TEXT SEGMENT:
□ □ □ □ □
Sunday 17 February 2008

Why President Obama will be good for Africa

The ongoing primary elections in the United States of America are being described as the most exciting in many decades. Much, if not most, of this excitement can be directly attributed the performance of one man – the 46 year old Senator from Illinois, Barack Obama. To say that this second generation African American has electrified the election in a way which has never been witnessed in US election history is, perhaps, to put it quite mildly. As far as I can remember, this is the first time I have really followed with keen interest the progress of the primary elections in America, although I have always been fascinated by this democratic phenomenon from a very early age.

What has made this race for the Whitehouse different and exciting is that it has, for the first time, defied if not shuttered all political logic and conventional wisdom. Going into the primaries, there were a few “truths” and “certainties” about the 2008 US elections. The first was that the next president of the US will be a Democrat. This truth was informed by the sheer incompetence and high unpopularity of the serving Republican government of President George W Bush. There was little doubt and, even less, debate that come January 2009, a Democrat would be sworn in as President of the world’s most powerful nation. The other truth and dead certainty was that that person would be the former first lady of the US, Senator Hillary Rodham Clinton. After all, the lady had pretty well spent her whole life preparing to be the first female president of the great nation.
□ □ □ □ □
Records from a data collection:
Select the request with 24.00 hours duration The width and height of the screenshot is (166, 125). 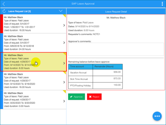coord(33,43)
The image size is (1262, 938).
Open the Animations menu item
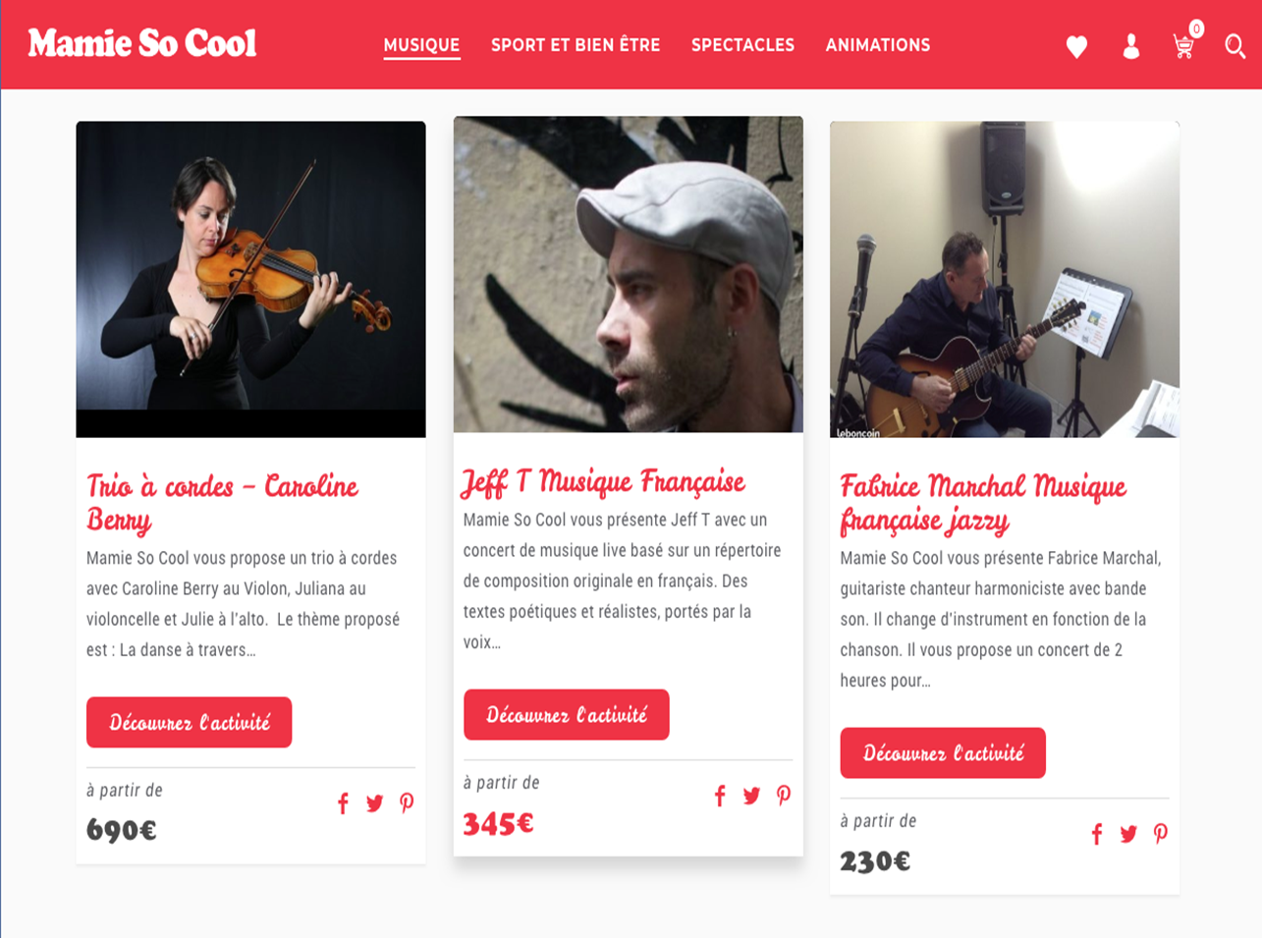pos(878,45)
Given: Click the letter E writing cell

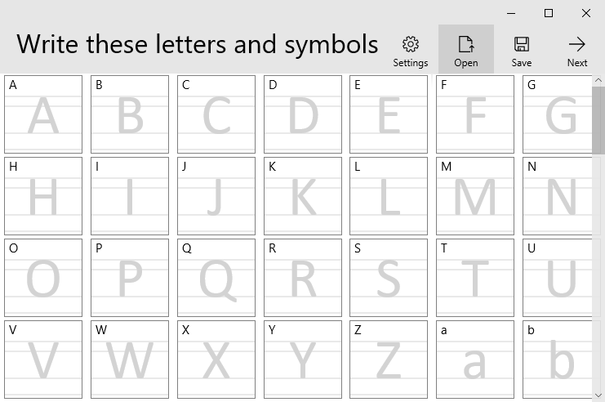Looking at the screenshot, I should [389, 114].
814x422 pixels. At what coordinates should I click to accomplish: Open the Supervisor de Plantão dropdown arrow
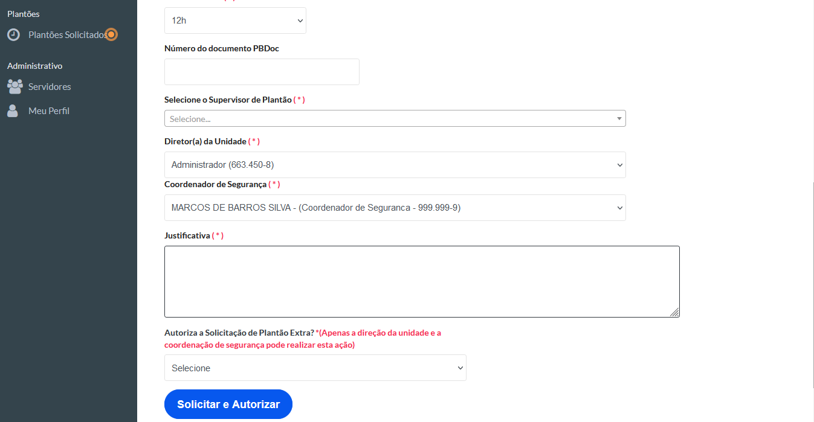tap(619, 118)
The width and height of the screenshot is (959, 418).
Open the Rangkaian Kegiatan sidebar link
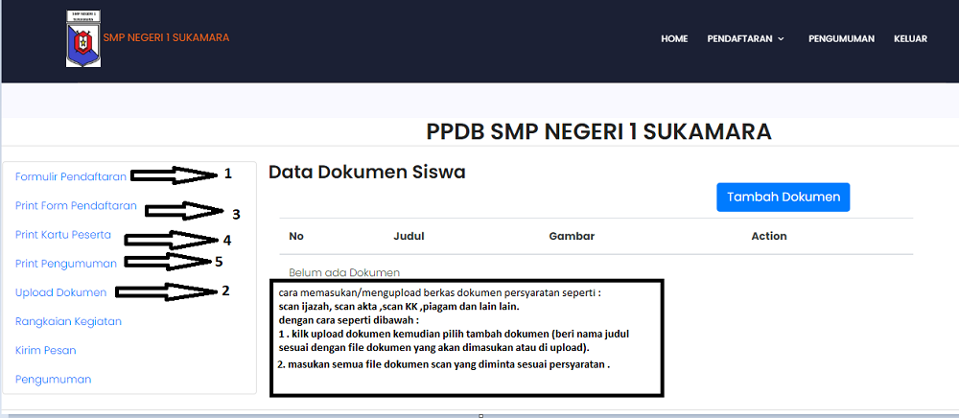point(68,321)
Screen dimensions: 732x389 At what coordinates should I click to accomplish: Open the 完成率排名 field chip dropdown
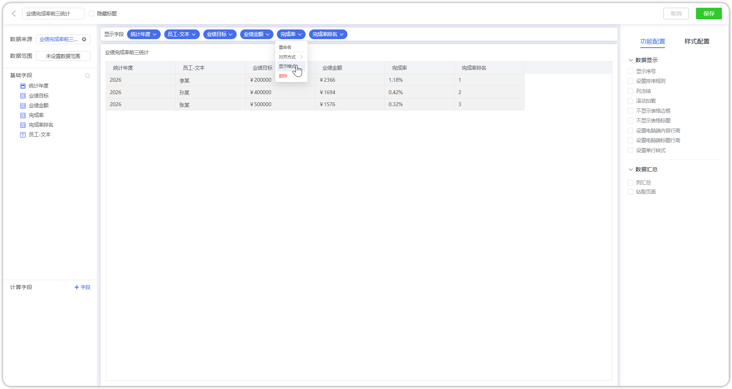pyautogui.click(x=342, y=34)
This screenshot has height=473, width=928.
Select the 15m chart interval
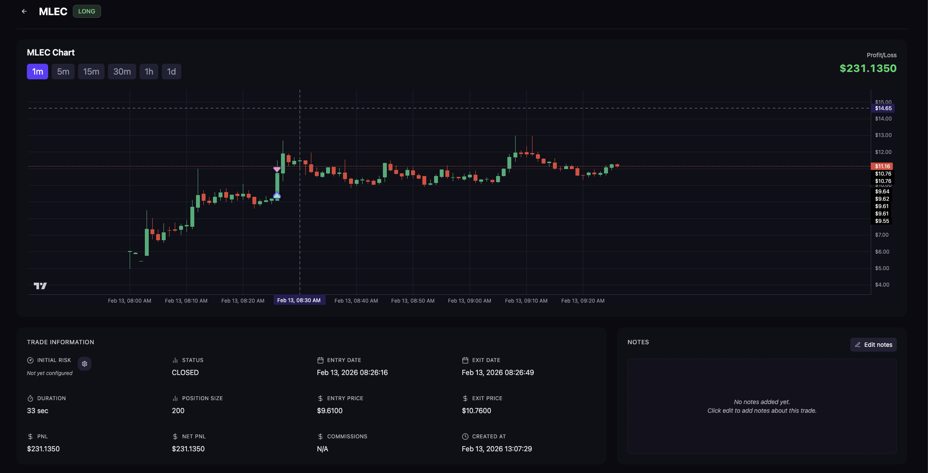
□ □ □ □ □
EXERCISE GOAL:
According to the text on the 2008 U.S. primaries, why was it taken as certain that the next president would be a Democrat? Answer in one to three sentences. Nothing in the listing is needed for this.

EXERCISE RESULT:
That certainty came from the sheer incompetence and high unpopularity of the serving Republican government of President George W. Bush.